How To Get Your Local Business Found on Google With Jess Freeman
Jun 04, 2026
How to Get Your Small Business Found on Google (Without Losing Your Mind)
If you've ever wondered whether anyone is actually finding you on Google — or whether all your website effort is basically shouting into the void — this one's for you.
I sat down with Jess Freeman, web designer and SEO strategist behind Jess Creatives, to get real about what SEO actually means for small and local service businesses. Jess has been in this game for 15 years, and she has a refreshingly no-nonsense take on what matters, what doesn't, and where most business owners are wasting their time.
Start Here: Be Brutally Clear About What You Do and Where
If you serve a specific geographic area — whether you have a physical location or you just work with clients in a particular region — the two things Jess says matter most are clarity and location.
Your website needs to state plainly what you do. Not "I help you feel better." Not "I create transformative experiences." Think: physiotherapist, tax accountant, professional organizer. The specific words people actually type into a search bar.
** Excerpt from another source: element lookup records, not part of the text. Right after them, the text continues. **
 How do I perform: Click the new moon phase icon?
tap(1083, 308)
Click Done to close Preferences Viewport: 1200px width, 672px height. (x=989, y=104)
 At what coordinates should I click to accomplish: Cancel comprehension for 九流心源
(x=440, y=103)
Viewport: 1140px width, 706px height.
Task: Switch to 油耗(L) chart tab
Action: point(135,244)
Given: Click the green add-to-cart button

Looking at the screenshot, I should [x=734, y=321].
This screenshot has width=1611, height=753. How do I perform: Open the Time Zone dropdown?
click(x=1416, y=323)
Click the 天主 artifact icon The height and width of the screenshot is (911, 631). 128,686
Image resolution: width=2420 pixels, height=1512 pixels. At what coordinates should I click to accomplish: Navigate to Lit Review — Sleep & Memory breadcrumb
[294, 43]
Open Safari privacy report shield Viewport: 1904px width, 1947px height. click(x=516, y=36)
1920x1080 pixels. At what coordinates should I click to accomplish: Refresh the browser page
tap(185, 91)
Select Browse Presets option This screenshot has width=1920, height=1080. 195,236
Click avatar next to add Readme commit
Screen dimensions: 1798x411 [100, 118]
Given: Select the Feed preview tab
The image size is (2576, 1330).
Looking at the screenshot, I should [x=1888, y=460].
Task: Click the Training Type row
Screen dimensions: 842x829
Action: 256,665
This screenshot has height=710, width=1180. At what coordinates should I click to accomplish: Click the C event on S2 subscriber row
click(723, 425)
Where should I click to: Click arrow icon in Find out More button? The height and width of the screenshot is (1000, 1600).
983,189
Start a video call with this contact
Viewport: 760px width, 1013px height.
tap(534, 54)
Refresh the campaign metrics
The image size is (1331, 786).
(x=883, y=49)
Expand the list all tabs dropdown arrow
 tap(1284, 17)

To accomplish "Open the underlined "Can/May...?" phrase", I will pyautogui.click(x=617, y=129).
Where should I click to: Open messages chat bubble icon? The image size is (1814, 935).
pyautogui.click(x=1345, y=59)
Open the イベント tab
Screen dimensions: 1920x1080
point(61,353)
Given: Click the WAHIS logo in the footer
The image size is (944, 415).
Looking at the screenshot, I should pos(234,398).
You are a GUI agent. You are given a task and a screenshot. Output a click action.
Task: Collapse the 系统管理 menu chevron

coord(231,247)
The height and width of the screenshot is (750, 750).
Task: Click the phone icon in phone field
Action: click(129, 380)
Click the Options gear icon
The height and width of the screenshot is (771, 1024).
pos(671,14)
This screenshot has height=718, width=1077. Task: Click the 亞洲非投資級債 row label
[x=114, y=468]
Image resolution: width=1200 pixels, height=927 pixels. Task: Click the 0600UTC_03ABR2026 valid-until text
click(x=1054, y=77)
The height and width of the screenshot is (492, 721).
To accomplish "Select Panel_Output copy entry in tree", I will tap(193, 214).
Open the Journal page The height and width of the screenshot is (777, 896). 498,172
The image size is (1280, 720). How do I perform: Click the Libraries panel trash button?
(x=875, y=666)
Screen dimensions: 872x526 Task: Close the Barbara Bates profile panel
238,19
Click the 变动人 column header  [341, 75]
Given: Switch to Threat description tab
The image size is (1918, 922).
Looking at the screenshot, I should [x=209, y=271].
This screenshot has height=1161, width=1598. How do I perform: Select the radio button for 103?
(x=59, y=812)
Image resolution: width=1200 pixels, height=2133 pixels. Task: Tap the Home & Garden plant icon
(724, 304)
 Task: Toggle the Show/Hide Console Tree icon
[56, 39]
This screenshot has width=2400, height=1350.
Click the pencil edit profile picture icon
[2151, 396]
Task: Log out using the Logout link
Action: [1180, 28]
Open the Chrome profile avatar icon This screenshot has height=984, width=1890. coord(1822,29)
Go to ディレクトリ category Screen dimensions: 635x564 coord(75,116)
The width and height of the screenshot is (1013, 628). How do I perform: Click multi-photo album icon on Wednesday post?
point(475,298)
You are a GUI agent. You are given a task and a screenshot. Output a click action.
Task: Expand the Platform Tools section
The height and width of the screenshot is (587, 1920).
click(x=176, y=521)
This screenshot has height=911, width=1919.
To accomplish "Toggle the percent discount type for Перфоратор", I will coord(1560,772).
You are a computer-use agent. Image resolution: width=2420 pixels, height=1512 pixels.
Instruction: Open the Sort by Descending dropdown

And then pair that with location. Even if you work from home, even if you don't have an office, Google needs to know where you serve. "I serve the metro Atlanta area" or "serving southwest Ontario including Norfolk County and Cambridge" — that level of specificity helps Google understand who to show you to, helps potential clients quickly figure out if you're even relevant to them, and increasingly, helps AI tools like ChatGPT surface you when someone asks for recommendations in your area.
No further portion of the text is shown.